These Basic Cream Scones are so simple to pull together in a short time. They are the perfect canvas for clotted cream or butter and jam. They are wonderful for breakfast or tea time.
Last month, I showed you how to make these tender Basic Buttermilk Scones and a few other buttermilk scones with different fillings. Today I want to show you another basic scones recipe that’s even easier, Basic Cream Scones. Believe it or not, I don’t always have buttermilk in the fridge, but I always have cream for some impromptu whipped cream or hot chocolate. And that carton of cream sure comes in handy when brunch time requires scones.
How to Make Basic Cream Scones
There is just one difference between these Basic Cream Scones and last month buttermilk scones, instead of buttermilk and cold butter, these scones just calls for cold cream. No need to work the butter into the flour mixture before adding the liquid ingredients. For these cream scones, all you need to do is fold the egg and cream mixture straight into the flour.
The dough for these Basic Cream Scones will not be as wet as last month buttermilk scones, so use extra flour sparingly. When you have a slightly wet dough in the bowl, dump everything out on the counter and pat it out with your hands, fold it over itself a few times, this will create layers when baked up. Shape into a circle about 1” thick and slice into 8 pieces.
Egg wash or Cream wash?
A typical egg wash is made with 1 egg and 1 tablespoon of cream or milk. However, I think it’s a waste to prepare an egg wash for just 8 scones.

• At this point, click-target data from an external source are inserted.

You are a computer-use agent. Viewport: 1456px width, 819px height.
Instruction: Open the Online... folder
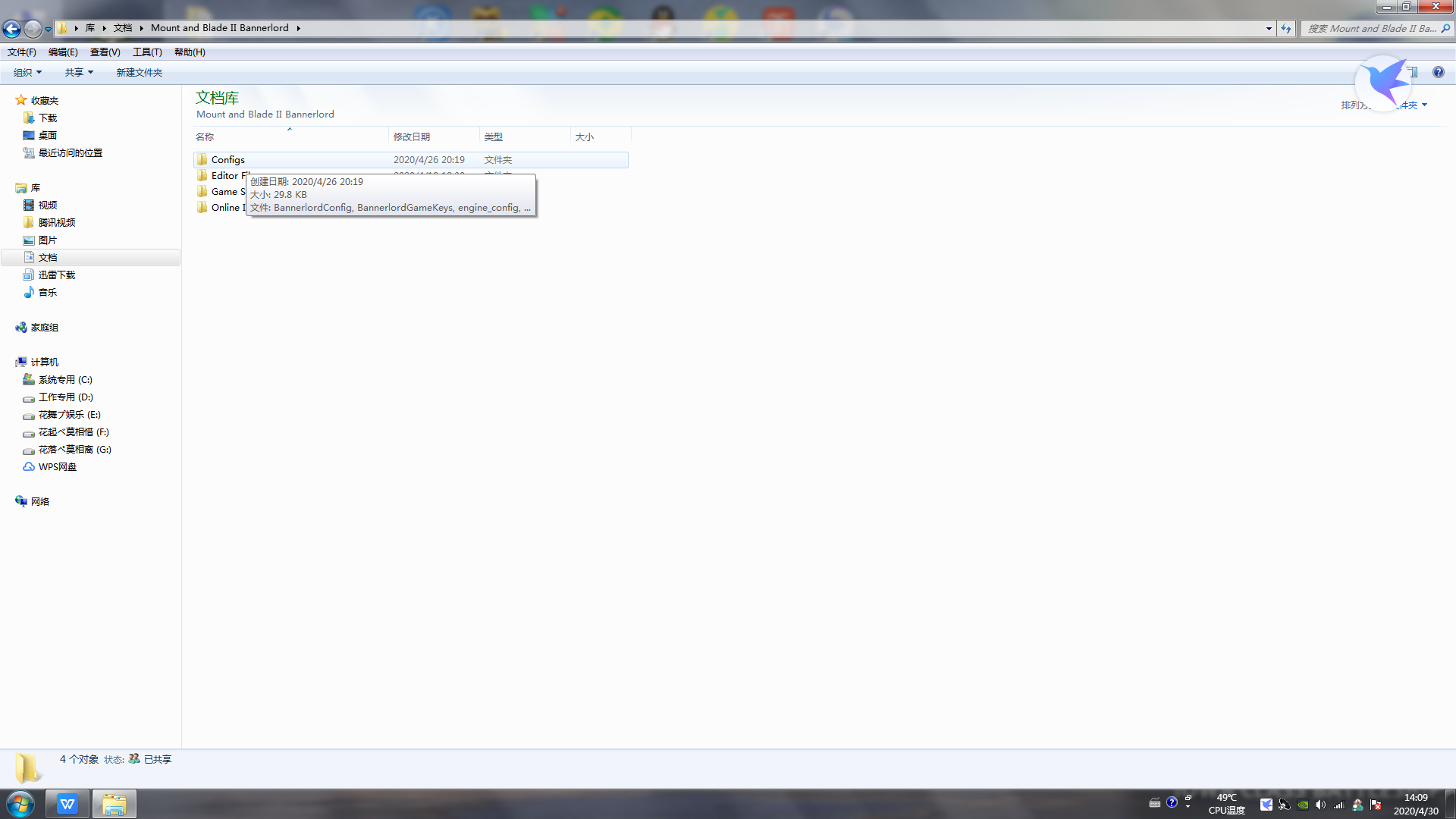pos(225,207)
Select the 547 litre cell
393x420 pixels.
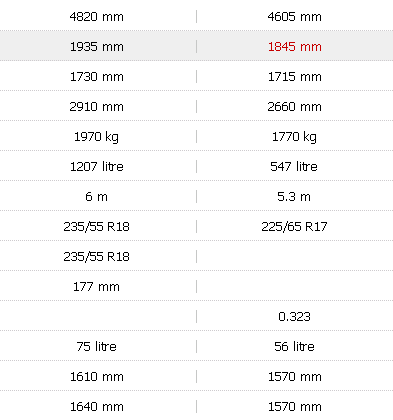pos(294,167)
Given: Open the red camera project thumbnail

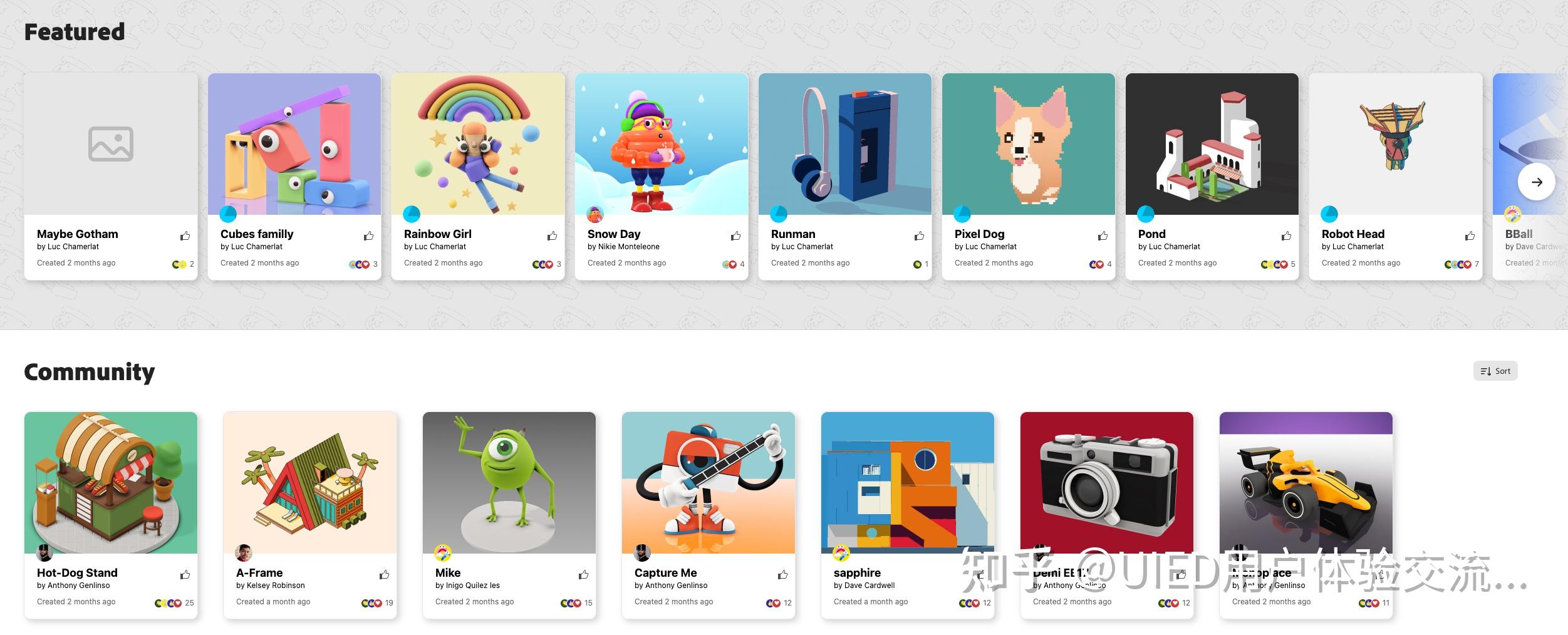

So for these scones, you can use a cream wash instead. It will still get the top of these scones to be light brown and pretty. You’ll need approximately 1-2 tablespoons of cream to brush the top and sides of these scones before baking. Don’t forget the turbinado sugar for crunch and shine.
Sometimes, when making scones, I prepare a make-shift egg wash by stealing 1 to 2 tablespoons of the egg and cream (or milk) mixture prepared for the scone dough. The instructions for these Basic Cream Scones do not include this step. If you decide to do this, make sure to add an extra 1-2 tablespoons of cream to this egg/cream mixture while making it to replace the liquid you’ll be taking out for the egg wash.
These Basic Cream Scones are more crumbly compared to last month buttermilk scones. They have a creamy, milky taste and they are the prefect base for fruit or any type of juicy fillings. These scones are best served warm with a cup of coffee for breakfast or with afternoon tea. Butter and jam, fruit butter or fruit compote are delicious on these. Try them with some homemade lemon curd and blueberry compote. Enjoy!
More Cream Scone Recipes
- Strawberry and Cream Scones
- Clementine Cream Scones
- Orange Cream Scones
- Lemon Blueberry Cream Scones
- Lemon Poppy Seed Scones
If you make this recipe, please let me know! Leave a comment, rate it and don’t forget to tag me @wildwildwhisk on Instagram. I’d love to see what’s cooking up in your kitchen. Cheers!
📖 Recipe card
Basic Cream Scones
- 2 cup all-purpose flour
- ⅓ cup granulated sugar
- ½ teaspoon kosher salt
- 1 tablespoon baking powder
- 1 large egg + cream to make 1 cup
- 1 teaspoon vanilla extract
Cream wash & topping
- Extra cream
- Turbinado sugar
- Preheat the oven to 400°F and line a baking sheet with parchment paper.
- Add flour, sugar, salt, and baking powder to a medium mixing bowl and mix to combine.
- In a measuring cup, add egg and cream to fill one cup. Add vanilla extract and beat to combine.
- Make a well in the middle of the flour mixture and pour in the liquid mixture. Fold with a spatula or wooden spoon until a wet dough forms.
- Turn the dough out onto a lightly floured board, fold it over itself a few times, and shape into a circle about 1” thick. Cut into 8 scones.
- Place the scones on the prepared baking sheet, brush the top and sides with extra cream, and sprinkle generously with turbinado sugar.
- Bake for 19 - 20 minutes until golden brown. Remove from the oven and let cool completely on a wire rack.
- Serve warm with clotted cream or butter and jam.